## TEXT BLOCK

▼▼▼

Economic, property market uncertainty messing with people’s minds
Bargain hunters and fence-sitters, savers and surrenderers; the uncertainties around the economy generally, and real estate market more specifically, are playing mind games with Aussies grappling with higher expenses or timing their next property move.
It seems like no time at all since the property market was a predictable juggernaut delivering endless riches to homeowners and insurmountable obstacles to first-home buyers.
The Reserve Bank of Australia had made it clear interest rates weren’t rising for a couple more years and China was buying everything we could make and paying record prices for our resources.
That era of apparent certainty was, counterintuitively, playing out during a global epidemic. But no sooner have our facemasks been consigned to a bottom kitchen drawer of clutter, used batteries and unused spices, than the economic environment has flipped on its head.
Interest rates are taking off, property and resources prices are tanking, and China has refused to answer our calls let alone buy our dairy, wine, barley or beef.
The result within households around the country has been a sense of uncertainty, stress and for some, a wholesale surrender.
In the current climate of fast-rising inflation and interest rates, nearly half (44 per cent) of Australians have lost their motivation to save, invest or increase their income, according to a study by finance platform Money.com.au.
Licensed financial adviser and Money.com.au spokesperson Helen Baker warned that this complacency could put them at risk of falling behind the rest of the population.
“It’s surprising to see that younger individuals aren’t focused on building their wealth,” Ms Baker said.
“They also risk falling behind those who are – and who will likely have better opportunities and funds for the future, such as for their retirement.
“In contrast, the return of immigration and a more competitive job market will prove challenging for those who have lost their motivation.”
Rebecca Jarrett-Dalton, mortgage broker and founder of Two Red Shoes, said 2022 had been a confusing one for many property speculators.
“It has been an interesting year for property, one that’s left experts scratching their heads since no one really understands what’s going on,” she said.
Ms Jarrett-Dalton described the year as a good one for those buyers who were able to find a suitable property.
“It’s a strange juxtaposition - usually low stock and higher demand mean higher prices, but property prices have been on a steady decline all year.
“However, the data is showing we could be near the bottom of the dip and time, and potentially other lending changes, will tell.
“While many current homeowners may be looking for a new property, they could be out of luck as there just aren’t that many nice properties available to buy at the moment, so many potential sellers and buyers are holding off until they can find what they want.”
Deflated by inflation
With inflation running at around triple the pace of wage growth in Australia, low-income and older households, and those with mortgages, are facing the most severe cost-of-living pressure.
Research by Associate Professor Ben Phillips, from the Australian National University, concluded that the poorest 20 per cent of households by income are currently facing the equal-highest cost-of-living pressures of any income group.
He added that wages were usually the sole source of income for poorer households, while wealthier households often had access to other sources, such as superannuation, shares, rental income and property appreciation, and were therefore less impacted by the differential in wages growth and inflation.
For those being hurt by rampant inflation, their collective sense of assurance that it will be reigned in soon is seemingly forlorn.

▲▲▲

## REQUEST
Write the next few paragraphs of the article on economic and property market uncertainty, starting after its final sentence.

## EXTRACTED MATERIAL
▼▼▼

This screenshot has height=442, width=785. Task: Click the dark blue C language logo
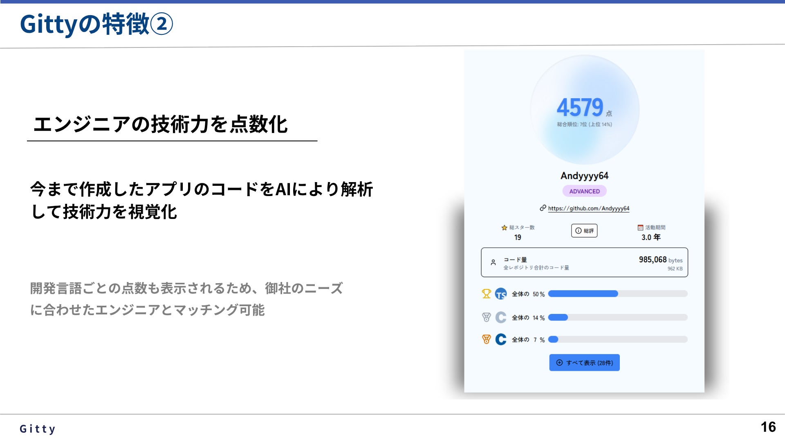[501, 339]
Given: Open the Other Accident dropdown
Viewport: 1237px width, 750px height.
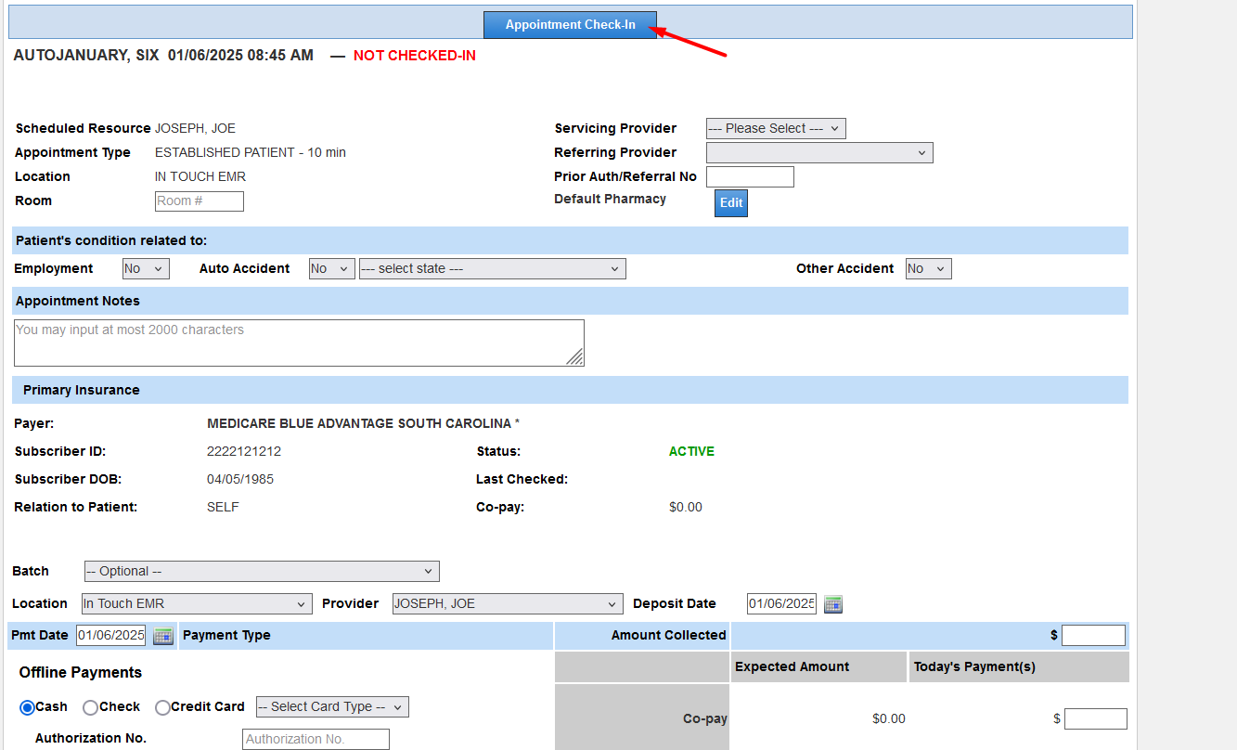Looking at the screenshot, I should [928, 269].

▲▲▲

## OUTPUT FOR THIS TASK
Money.com.au’s survey of 1,010 people found that more than half (59 per cent) of respondents believe inflation won’t return to its average 3 per cent growth rate.
More than half (61 per cent) of under-30s and 58 per cent of over-30s did not think inflation will be controlled. Across the states, two-thirds (66 per cent) of West Australians, 63 per cent of Queenslanders, and 60 per cent of Victorians indicated the same.
Australians are spending more but it’s not frivolous spending.
Commonwealth Bank of Australia (CBA) Chief Economist Stephen Halmarick said higher prices for goods and services prices saw the CommBank Household Spending Intentions (HSI) Index rise marginally by 0.9 per cent in October to 116.0.
“Increased household spending in October reflected higher prices and seasonality, with discretionary spending continuing to weaken in response to increased interest rates.”
“Cost of living pressures saw many spending categories continue to weaken and there was a marked decline in total spending growth from September,” he said.
Rolling the dice
Uncertainty over when interest rates might peak was shaping much behaviour around property purchases, according to Ms Jarrett-Dalton.
“Gone are the days when people would shrug off an extra $10,000 or spend that extra $20,000 to get the home of which they’ve been dreaming.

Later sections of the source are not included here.